ResearchDrive has a separate, dedicated system for handling protected data (e.g., personal identifying information). CHTC cannot (and should not!) access this Restricted ResearchDrive.

CHTC systems are not rated for handling protected data. You must not try to circumvent this, as you may break the law(s) protecting the data!!

There are other resources on campus rated for computing on protected data, if that is something you need.

Tip

Not sure if your data is "protected"? In general, if the data is publically accessible (without requiring login/authentication) from a reputable source, then it is fine to use on CHTC. Feel free to check with the facilitation team for assistance!

Getting access to ResearchDrive

If your research group already has a ResearchDrive, then you will need to work with your group members to get access. The PI of the research group (or their designate) control the access to their ResearchDrive.

If your group does not yet have a ResearchDrive, the PI or their designate needs to complete the Request Account form.

Note

CHTC does not manage ResearchDrive! If you have questions about the account process or getting access, you should contact the ResearchDrive team at [[email protected]][mailto:[email protected]].

Accessing ResearchDrive

There are a few ways of accessing data in ResearchDrive, but the most common is "mounting" the drive to your computer as a network drive. Once mounted, ResearchDrive appears as just another folder on your computer that you can interact with.

Windows Explorer view of a mounted ResearchDrive folder

Setting this up is not the focus of our training; if you are interested in this, see their guides for Windows, for MacOS, or for Linux.

Caution

Do not use the Linux instructions to connect to ResearchDrive from a CHTC server! The exception is for the methods we discuss in this training.

Manual transfers

You can manually transfer data to/from ResearchDrive and CHTC via the command line. With this method, you are in full control of the data movement.
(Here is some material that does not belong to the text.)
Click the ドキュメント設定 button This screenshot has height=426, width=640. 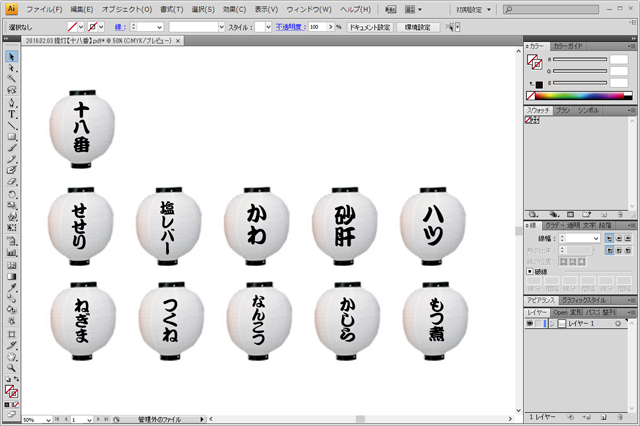point(370,27)
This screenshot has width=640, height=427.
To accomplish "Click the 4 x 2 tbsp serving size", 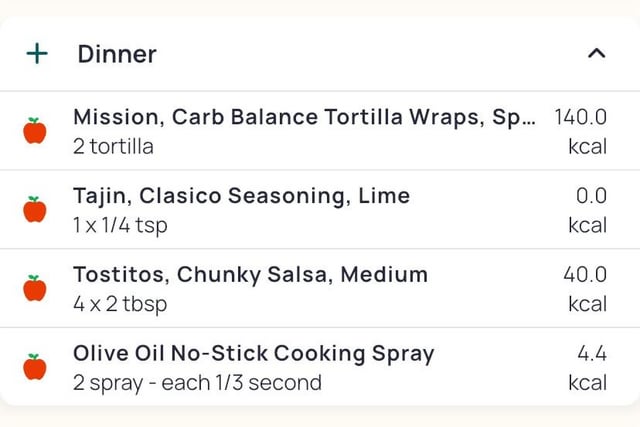I will click(120, 304).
The following approach is also described in our guide Transfer Files Between CHTC and ResearchDrive

Assumptions

  • You have access to a ResearchDrive and know its address
  • Your NetID has permission to access the desired data in the ResearchDrive
  • You have a CHTC account
  • Your CHTC account has permission to access the desired data on the CHTC server

How it works

  1. You login to the CHTC server
  2. You use a file transfer client (smbclient) to login to your ResearchDrive
  3. You initiate transfers to/from CHTC
  4. Wait for transfers to complete

Important

You must remain connected to the CHTC server for the full duration of the transfer! While the data is transferred directly between CHTC and ResearchDrive servers, your active login is required to monitor the transfer.

Logging in to CHTC

To transfer data to/from a CHTC server, you first need to be logged into the correct server.

  • HTC /home - To transfer data to/from your /home directory on the HTC system, you need to login to your access point, typically ap2001.chtc.wisc.edu or ap2002.chtc.wisc.edu.
  • HTC /staging - To transfer data to/from your /staging (or /projects) directory, you need to login to transfer server at transfer.chtc.wisc.edu. (Remember to cd /staging/yourNetID before transferring data!)
  • HPC - To transfer data to/from your directories on the HPC system, you need to login to as normal to spark-login.chtc.wisc.edu.
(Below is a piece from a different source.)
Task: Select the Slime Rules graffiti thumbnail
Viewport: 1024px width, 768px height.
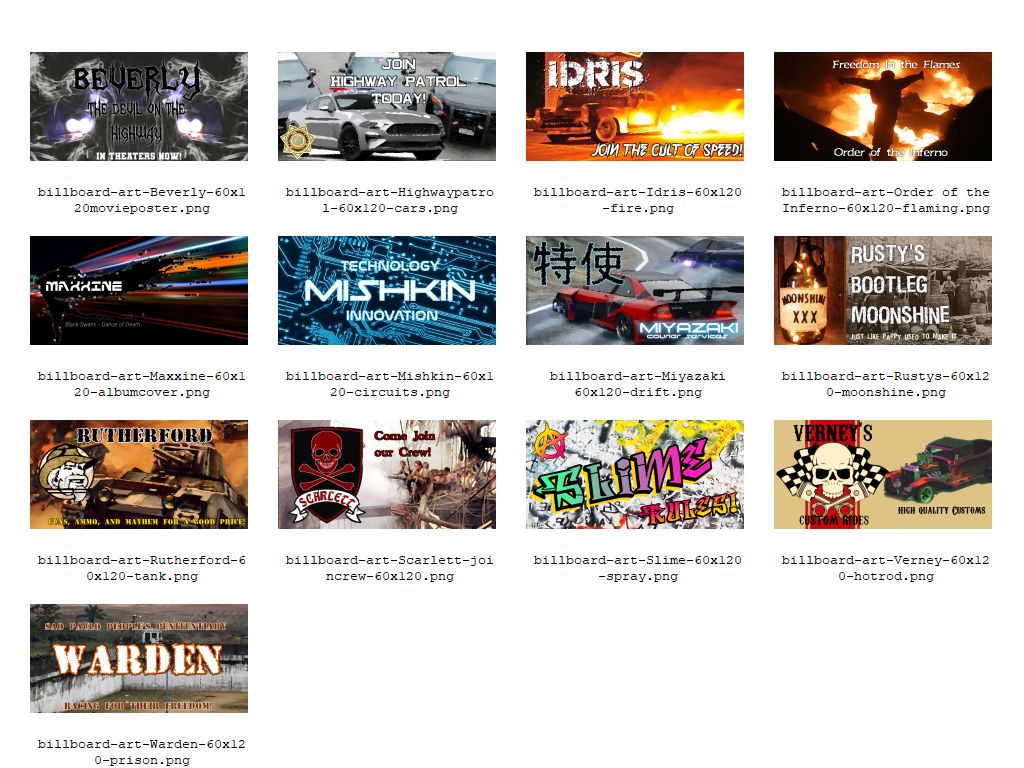Action: pos(635,474)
Connecting to ResearchDrive

Next, move into the directory on the CHTC server you want to work with. For example, let's say that you have a experiments directoy in /staging:

cd /staging/yourNetID/experiments

When ready, run this command:

smbclient -k //research.drive.wisc.edu/<ResearchDrive_Name>

Here, you will need to replace <ResearchDrive_Name with the name assigned to your group's ResearchDrive, which typically involves the PI's name or NetID.

For example, if you are trying to access the ResearchDrive of Prof. Bucky Badger, your command might look like this:

smbclient -k //research.drive.wisc.edu/bbadger

Caution

If the address for your ResearchDrive is restricted.drive.wisc.edu, then you are trying to access a Restricted ResearchDrive, which will fail! See the Restricted ResearchDrive section above.

Tip

Not sure what your ResearchDrive address is? You can run this command to check which ResearchDrives you have access to:

smbclient -L //research.drive.wisc.edu/

The <ResearchDrive_Name> values that you can use will be listed under the Sharename column in the output. If the list is empty, you don't have access to ResearchDrive (or you have a Restricted ResearchDrive).

If the command is successful, you should see this message:

Try "help" to get a list of possible commands.
smb: \>

You are now in an interactive prompt for using the smbclient to transfer data to/from ResearchDrive. This works sort of like a regular command line, but with fewer possible commands that don't always work the way you expect.

Tip

You can ignore the WARNING: The option -k|--kerberos is deprecated! message for now. The "correct" command to avoid this warning is to do

smbclient --use-kerberos=desired //research.drive.wisc.edu/<ResearchDrive_Name>

You don't need to know what "kerberos" is, other than that it enables you to "re-use" your authentication from when you logged into the CHTC server using your NetID.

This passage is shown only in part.